API Design Guidance: Singletons

Singleton resources represent a single resource instance, rather than a resource collection. This pattern is useful when you do not require a collection of resources for your API. Let’s examine this pattern and how it can be used to simplify an API design.

This is a multi-part series on API design guidance, where we take a look at tricks and hidden troubles in API designs and how to avoid them. While these articles may not be exhaustive, they will serve to identify common patterns and anti-patterns in API design.

The Singleton Resource

Singleton resources may represent a virtual resource for direct interaction of an existing resource instance, e.g. a user’s one and only profile. APIs may also offer nested singleton resources, when there is a one and only one relationship between the parent resource and its child resource, e.g. a user’s preferences.

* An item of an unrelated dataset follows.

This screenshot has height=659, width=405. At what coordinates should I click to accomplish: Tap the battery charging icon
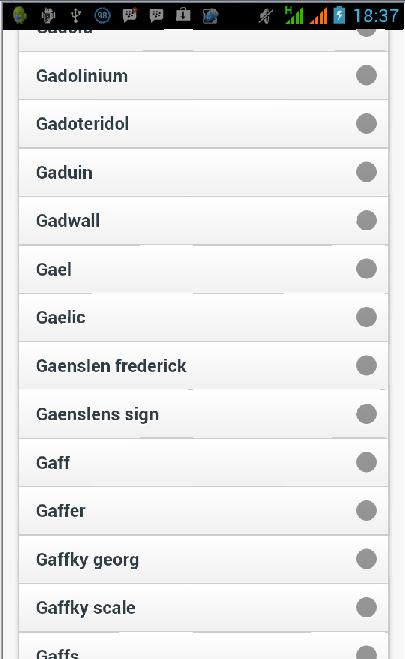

When you fail to apply the singleton pattern, an API resource may try to follow the typical CRUD pattern but it may not make sense. For example:

  • POST /sales-tax-calculations – trying to fit in a functional operation that doesn’t produce a new resource instance, e.g. ‘calc sales tax’, into CRUD style produces a design smell. It also may be confusing for developers, e.g. “does this save my calculations for later?” Instead, use a functional resource such as GET /calc-sales-tax
  • POST /users/1234/preferences/{preferenceId} – does this mean that a user can have more than one preferences resource? If not, then the typical CRUD pattern fails here

Singleton Design Examples

Below are some common usage patterns for resource singletons:

  • GET /me – Used in place of GET /users/12345, avoiding the need for the consumer to know their own user identifier
  • PUT /users/5678/preferences – used to manage a single preferences resource instance for a specific account. There is only one instance, the identifier isn’t exposed to the client, and the only operations are GET /users/5678/preferences to retrieve them and PUT /users/5678/preferences to update them.

Should Singletons Be Created First?

Singleton resources may already exist without the need to create them, or they may require creation via a POST endpoint. While singleton resources may not offer the full spectrum of CRUD-style lifecycles like their collection-based brethren, they should still adhere to the proper selection of HTTP action verbs that best match the lifecycle necessary. In this case, use a combination of the HTTP POST and PUT methods to support create and update operations.

For singleton resources that are assumed to exist already, use the HTTP PUT method. This would support an upsert pattern, allowing the client to submit a complete representation of a resource at once, while the server determines if the actual operation is a create or update within the backend data store.

Wrap-up

Singletons offer flexibility of managing a single instance of a resource, without the need to force-fit it into the typical CRUD-based pattern. Singleton resources allow us to create “shortcuts” in our API, e.g. GET /me, or to offer a single resource to manage a nested resource such as user preferences. Singletons are quite powerful, just be sure to evaluate the intended usage and avoid them if the resource will need a full CRUD-like lifecycle support in the future as making a singleton resource into a CRUD-based resource is often a breaking change.